Die Bahnstrecke zwischen Augsburg und Ingolstadt ist inzwischen wieder freigegeben, doch viele Fragen bleiben, und: Es kommen immer mehr Forderungen nach moderner Technik.

So war gestern weiter unklar, warum der Güterzug und der Passagierzug der Bayerischen Regiobahn (BRB) aufs gleiche Gleis geschaltet waren. Offen blieb auch, welchen Fehler der 24 Jahre alte Fahrdienstleiter gemacht haben soll. Die Ermittlungen liefen, hieß es dazu bei der Polizei. Die Kripo geht davon aus, dass menschliches Versagen zu dem Unglück geführt hat. Gegen den Fahrdienstleiter wurde Haftbefehl erlassen, allerdings gegen Auflagen außer Vollzug gesetzt.

Der Regionalzug prallte kurz vor dem Bahnhof auf eine abgestellte Lok. Lokführer Pavel B. verlor sein Leben.

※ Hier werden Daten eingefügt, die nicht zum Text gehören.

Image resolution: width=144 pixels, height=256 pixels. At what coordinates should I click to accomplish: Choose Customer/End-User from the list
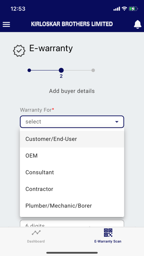[72, 139]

Pro Bahn wünscht sich mehr Investitionen in das Schienennetz

Der Fahrgastverband Pro Bahn geht davon aus, dass mit modernen Signalanlagen im Stellwerk der tödliche Unfall möglicherweise hätte verhindert werden können. Am Bahnhof Aichach gibt es jedenfalls noch ein klassisches mechanisches Hebelstellwerk – wie gut jedes vierte Stellwerk in Deutschland. Bewegt der Fahrdienstleister einen der Hebel, ziehen Drahtseile die Weiche in die richtige Position. Ob das Gleis frei ist, sieht der Fahrdienstleiter vom Stellwerk aus. „Die Stellwerkstechnik ist historisch gewachsen“, teilte eine Sprecherin der Deutschen Bahn dazu mit. „Alle Stellwerke sind für einen sicheren Eisenbahnbetrieb durch die zuständigen Behörden zugelassen. Dafür sorgen regelmäßige Wartungs- und Inspektionsintervalle.“ 

Zugunglück in Aichach: Verkehrsministerin nimmt Bahn in die Pflicht

Pro Bahn wünscht sich mehr Investitionen in das Schienennetz. „Das Stellwerk in Aichach ist ja noch aus Kaisers Zeiten“, sagte der langjährige Bundesvorsitzende des Verbandes, Karl-Peter Naumann. „Da muss man letztlich der Politik den Vorwurf machen, dass sie nicht gesagt hat, wir investieren das Geld in moderne Sicherheitstechnik bei der Bahn und nicht nur auf der Straße.“ Bayerns Verkehrsministerin Ilse Aigner forderte von der Bahn nach dem Unglück mehr Sicherheit auf allen Strecken.